**Text block**
+++++
Daniel Elliott, Ph.D., a senior consultant and an environmental engineer for Geosyntec based in New Jersey, will present an invited lecture on nanoremediation this week in Vienna, Austria.
The lecture, "Differential Reactivity of nZVI Towards Lindane — Implications for QA/QC and Field Scale Use," is part of the 2nd Annual Meeting of the NanoRem Consortium, being held April 7-9, 2014, at the University of Vienna.
Dr. Elliott, a member of NanoRem's Project Advisory Group, was invited to present the lecture by his colleague Thilo Hofmann, Ph.D., of the University of Vienna. Both are members of NanoRem, an international consortium comprised of university, national laboratory, and industry partners investigating the application and implications of environmental nanotechnology solutions for impaired properties in the European Union. Dr. Hofmann, a professor and dean in the University of Vienna's Department of Environmental Geosciences, is the principal investigator for NanoRem's Work Package 4, which focuses on the fate and transport of engineered nanoparticles in the environment.
Nanoremediation refers to the use of various materials at the nano-scale used to improve or enhance a contaminated site in such a way as to prevent, minimize, or mitigate damage to human health or the environment.
+++++
**Data shown**
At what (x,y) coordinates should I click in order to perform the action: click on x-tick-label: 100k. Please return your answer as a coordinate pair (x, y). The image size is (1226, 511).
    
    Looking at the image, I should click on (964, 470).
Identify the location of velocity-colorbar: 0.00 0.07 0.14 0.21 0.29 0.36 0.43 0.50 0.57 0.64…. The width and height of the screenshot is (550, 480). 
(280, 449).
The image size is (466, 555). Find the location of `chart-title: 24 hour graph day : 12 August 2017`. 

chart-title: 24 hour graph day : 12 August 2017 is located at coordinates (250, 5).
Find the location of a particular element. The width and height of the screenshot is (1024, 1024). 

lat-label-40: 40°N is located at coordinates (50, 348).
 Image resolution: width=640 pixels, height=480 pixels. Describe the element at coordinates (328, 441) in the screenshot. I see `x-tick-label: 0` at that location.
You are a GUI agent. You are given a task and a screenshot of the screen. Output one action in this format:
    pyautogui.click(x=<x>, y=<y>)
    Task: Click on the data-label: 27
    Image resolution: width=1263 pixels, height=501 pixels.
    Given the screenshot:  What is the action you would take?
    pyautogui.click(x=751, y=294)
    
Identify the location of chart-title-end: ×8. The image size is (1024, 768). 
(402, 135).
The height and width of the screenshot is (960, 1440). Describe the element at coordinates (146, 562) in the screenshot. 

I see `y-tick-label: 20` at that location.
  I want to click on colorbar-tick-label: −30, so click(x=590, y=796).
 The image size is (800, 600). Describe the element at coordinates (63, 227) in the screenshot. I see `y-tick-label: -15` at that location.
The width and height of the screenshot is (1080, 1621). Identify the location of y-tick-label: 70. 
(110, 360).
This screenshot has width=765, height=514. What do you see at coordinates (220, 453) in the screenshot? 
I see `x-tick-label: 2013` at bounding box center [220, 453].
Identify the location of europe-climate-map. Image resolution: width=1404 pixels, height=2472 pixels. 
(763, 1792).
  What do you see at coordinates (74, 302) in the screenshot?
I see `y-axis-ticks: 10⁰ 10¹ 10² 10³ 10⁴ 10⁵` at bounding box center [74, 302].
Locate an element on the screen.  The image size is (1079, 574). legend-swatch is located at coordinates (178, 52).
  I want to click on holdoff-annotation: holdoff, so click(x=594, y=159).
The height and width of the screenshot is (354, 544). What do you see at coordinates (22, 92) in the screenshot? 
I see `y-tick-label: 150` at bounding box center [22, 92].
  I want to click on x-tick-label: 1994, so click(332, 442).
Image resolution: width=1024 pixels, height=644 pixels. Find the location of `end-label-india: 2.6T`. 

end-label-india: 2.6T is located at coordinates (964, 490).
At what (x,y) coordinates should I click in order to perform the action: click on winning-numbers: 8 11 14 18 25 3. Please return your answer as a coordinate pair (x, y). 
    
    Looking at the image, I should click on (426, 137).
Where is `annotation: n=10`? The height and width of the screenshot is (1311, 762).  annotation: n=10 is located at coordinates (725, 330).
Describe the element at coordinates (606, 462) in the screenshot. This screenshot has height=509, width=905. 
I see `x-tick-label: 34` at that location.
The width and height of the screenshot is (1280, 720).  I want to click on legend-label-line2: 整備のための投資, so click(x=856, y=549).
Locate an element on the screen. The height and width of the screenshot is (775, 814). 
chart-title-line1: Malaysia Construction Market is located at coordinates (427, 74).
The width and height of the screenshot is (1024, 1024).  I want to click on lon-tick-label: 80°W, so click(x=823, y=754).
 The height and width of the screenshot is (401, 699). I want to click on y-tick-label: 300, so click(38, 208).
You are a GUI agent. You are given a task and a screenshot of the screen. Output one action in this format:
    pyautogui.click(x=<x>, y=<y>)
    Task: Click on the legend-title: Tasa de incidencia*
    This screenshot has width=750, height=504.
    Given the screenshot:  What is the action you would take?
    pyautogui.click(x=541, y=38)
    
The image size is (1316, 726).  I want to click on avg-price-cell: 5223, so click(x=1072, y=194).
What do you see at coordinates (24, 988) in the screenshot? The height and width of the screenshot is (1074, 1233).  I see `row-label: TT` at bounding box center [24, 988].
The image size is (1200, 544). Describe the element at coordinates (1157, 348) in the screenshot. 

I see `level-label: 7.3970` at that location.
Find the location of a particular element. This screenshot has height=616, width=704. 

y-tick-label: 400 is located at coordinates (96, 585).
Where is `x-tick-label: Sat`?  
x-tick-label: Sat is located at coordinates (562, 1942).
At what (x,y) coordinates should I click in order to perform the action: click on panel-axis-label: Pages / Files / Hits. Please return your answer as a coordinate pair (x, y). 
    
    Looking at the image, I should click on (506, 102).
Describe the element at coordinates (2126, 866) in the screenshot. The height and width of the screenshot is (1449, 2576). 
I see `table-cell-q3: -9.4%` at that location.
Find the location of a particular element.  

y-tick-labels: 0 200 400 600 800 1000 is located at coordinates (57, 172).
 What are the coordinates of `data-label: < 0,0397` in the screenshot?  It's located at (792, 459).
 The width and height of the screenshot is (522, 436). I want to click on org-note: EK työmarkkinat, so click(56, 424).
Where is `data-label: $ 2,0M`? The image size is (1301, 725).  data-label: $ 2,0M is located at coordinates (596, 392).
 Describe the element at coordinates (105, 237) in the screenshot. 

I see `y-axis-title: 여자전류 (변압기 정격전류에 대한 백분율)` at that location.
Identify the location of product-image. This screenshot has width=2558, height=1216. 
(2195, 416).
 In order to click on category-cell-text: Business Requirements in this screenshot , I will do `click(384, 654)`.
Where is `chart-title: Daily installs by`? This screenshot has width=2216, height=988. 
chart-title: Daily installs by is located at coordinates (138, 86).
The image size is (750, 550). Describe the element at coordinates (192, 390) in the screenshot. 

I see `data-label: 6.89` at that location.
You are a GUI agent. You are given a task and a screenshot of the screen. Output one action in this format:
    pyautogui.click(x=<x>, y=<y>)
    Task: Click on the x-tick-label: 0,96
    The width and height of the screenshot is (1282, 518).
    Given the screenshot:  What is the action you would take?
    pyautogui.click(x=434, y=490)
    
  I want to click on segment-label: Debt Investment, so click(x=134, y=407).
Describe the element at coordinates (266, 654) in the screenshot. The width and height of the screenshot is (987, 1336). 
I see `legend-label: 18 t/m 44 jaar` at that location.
+++++
**Activity list**
- 1) Answer these questions from the text about Daniel Elliott's nanoremediation lecture.
(a) Where is Daniel Elliott based?
(b) On what dates is the 2nd Annual Meeting of the NanoRem Consortium being held?
(c) What does NanoRem's Work Package 4 focus on?
- 2) Pick up the text about Daniel Elliott's nanoremediation lecture after its last sentence and write the next part.

**Responses by item number**
- 1)
(a) New Jersey
(b) April 7-9, 2014
(c) The fate and transport of engineered nanoparticles in the environment

- 2)
For NanoRem, these materials include surface-modified, nanoscale zero-valent iron (nZVI), carboiron, and various nanoscale iron oxides which, by virtue of their particle size (on the order of 100 nm or less), offer significantly enhanced reactivity and potentially improved selectivity for recalcitrant contaminant classes, including chlorinated solvents, pesticides, and redox-amenable metals.
Dr. Elliott's lecture will begin with an overview of the Love Canal Superfund project in New York, where lindane — and the benzene hexachlorides as a class — was among the most prevalent contaminants. He will then discuss how nZVI technology is well suited to treat recalcitrant organohalides such as lindane as well as nZVI's role in NanoRem activities.
Together with nZVI pioneer Wei-xian Zhang, Ph.D., Dr. Elliott played a key role in the development and applications of nZVI technology and has been involved in numerous bench-scale and field-scale applications since the late 1990s.